(Análisis del film “Little Miss Sunshine” – 2006)
El club de los perdedores
Una beca de 30000 dólares parece ser suficiente para una niña. Sobre todo cuando la pantalla de TV empaña sus gafas con la imagen sacralizada de una bella modelo que no pudo ascender al podio de Miss América. Ocupar un segundo escalón en los tópicos de la feminidad no corre riesgos si la promesa es una abultada suma ideal para confraternizarse con los miembros de su disfuncional familia. La solidaria ofrenda no se ostenta, al mismo tiempo que el clamor de un primer puesto sólo apadrina un simulacro simbólico. Lo necesario es suficiente en la pirámide escalada. Y para Olive, la niña que vive un sueño americano muy singular, la imagen del video se detiene justo ahí, donde sus posibilidades parecen angularse en el espejismo de un probable segundo lugar.

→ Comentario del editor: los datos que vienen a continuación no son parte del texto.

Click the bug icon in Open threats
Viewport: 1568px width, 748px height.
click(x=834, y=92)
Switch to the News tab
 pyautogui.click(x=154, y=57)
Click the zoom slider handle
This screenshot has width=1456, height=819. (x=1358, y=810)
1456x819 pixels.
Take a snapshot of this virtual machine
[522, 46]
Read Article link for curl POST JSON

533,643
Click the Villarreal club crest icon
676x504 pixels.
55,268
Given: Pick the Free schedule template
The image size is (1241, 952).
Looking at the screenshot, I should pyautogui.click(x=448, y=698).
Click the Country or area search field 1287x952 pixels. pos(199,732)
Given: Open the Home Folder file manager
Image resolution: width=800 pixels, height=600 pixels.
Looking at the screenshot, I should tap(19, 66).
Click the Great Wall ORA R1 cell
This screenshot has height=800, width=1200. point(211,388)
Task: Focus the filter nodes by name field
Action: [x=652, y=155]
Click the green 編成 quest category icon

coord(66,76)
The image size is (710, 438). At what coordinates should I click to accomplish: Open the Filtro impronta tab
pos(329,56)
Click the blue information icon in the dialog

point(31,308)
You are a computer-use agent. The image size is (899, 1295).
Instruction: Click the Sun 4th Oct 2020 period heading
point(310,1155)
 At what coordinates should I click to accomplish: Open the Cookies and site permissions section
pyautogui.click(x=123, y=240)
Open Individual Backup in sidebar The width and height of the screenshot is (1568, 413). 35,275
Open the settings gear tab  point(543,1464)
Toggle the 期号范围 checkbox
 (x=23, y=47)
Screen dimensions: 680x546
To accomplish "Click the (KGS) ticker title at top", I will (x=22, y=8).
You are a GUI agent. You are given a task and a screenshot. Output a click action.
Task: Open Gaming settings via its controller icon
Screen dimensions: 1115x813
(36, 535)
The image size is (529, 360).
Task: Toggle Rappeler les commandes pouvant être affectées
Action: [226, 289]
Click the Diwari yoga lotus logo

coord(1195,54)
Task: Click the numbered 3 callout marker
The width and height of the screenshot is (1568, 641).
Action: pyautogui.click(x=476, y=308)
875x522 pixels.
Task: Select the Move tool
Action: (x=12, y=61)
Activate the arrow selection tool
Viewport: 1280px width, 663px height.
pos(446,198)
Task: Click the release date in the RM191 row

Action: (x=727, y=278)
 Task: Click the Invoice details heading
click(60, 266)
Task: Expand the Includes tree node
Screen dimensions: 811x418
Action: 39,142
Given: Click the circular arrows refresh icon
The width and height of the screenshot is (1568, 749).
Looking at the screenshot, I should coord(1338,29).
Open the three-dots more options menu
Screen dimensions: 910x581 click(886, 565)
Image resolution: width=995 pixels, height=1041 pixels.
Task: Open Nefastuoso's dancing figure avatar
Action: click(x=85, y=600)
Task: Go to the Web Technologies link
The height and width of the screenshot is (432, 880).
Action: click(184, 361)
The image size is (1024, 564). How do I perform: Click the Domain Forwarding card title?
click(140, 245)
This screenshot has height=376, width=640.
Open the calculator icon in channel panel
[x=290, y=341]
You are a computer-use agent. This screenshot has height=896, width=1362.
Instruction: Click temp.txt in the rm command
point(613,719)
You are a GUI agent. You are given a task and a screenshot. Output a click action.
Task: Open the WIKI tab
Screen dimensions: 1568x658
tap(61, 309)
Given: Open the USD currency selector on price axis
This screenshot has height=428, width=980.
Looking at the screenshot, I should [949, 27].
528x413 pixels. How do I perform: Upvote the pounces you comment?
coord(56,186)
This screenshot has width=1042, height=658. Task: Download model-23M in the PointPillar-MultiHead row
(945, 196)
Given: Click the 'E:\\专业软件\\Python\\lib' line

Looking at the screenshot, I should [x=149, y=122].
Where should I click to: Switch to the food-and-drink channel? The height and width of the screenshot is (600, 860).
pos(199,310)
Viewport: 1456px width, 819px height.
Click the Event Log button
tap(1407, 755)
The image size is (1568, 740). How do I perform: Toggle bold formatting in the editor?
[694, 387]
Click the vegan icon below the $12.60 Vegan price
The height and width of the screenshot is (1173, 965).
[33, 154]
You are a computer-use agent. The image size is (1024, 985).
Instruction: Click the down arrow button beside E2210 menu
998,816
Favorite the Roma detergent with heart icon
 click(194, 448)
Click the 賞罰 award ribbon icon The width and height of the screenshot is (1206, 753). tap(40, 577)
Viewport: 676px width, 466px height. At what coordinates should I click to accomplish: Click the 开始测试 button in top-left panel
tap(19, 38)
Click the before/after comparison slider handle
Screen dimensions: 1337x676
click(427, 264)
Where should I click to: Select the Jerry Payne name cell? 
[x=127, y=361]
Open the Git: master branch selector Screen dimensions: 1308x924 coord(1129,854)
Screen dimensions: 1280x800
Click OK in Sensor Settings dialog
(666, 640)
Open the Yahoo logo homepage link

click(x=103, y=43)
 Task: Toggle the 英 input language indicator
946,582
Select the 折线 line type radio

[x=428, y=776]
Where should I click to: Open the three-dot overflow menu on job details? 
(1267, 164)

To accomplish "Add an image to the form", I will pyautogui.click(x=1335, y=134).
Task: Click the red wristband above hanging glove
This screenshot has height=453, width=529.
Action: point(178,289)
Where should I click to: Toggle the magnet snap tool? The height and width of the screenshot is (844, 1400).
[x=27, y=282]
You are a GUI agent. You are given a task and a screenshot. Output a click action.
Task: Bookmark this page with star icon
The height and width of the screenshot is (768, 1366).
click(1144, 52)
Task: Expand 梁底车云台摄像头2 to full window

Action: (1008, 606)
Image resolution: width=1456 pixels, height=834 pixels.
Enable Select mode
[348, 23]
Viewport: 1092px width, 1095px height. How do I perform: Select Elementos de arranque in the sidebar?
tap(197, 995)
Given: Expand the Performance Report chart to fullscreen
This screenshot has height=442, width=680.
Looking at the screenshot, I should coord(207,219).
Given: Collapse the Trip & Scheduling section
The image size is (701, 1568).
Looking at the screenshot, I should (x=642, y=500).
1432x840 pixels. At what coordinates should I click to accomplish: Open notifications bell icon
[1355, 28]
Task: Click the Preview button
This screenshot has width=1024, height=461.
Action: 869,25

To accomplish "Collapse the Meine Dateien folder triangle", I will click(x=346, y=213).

Su padre, Richard, parece alimentar un juego distónico en los laberintos preadolescentes de Olive. Padre entronado en un proyecto cuasi-celestial que los pasillos empresariales deberían animar con recordatorios de su metodología, se subsume
asaz en la consagración de sus ideas sobre un mecanismo que cree infalible, eficaz y eficiente y promete dejar huella en el mundo de las corporaciones. El proyecto llamado “Rehúsa Perder” más bien se asemeja a una parcela negadora propia del conductismo, y formación reactiva mediante, lo somete a prueba en un disimulado auditorio. Su discurso comienza “Hay dos tipos de gente en este mundo, los ganadores y perdedores. En el centro mismo de su ser, hay un ganador esperando a que lo despierten y a que lo liberen en el mundo”. Extraviado en sus fantasías exitosas no hace más que exhibir su minúscula arenga catártica, con un pendulante aplomo sobre un paradigma de fango y arenas movedizas.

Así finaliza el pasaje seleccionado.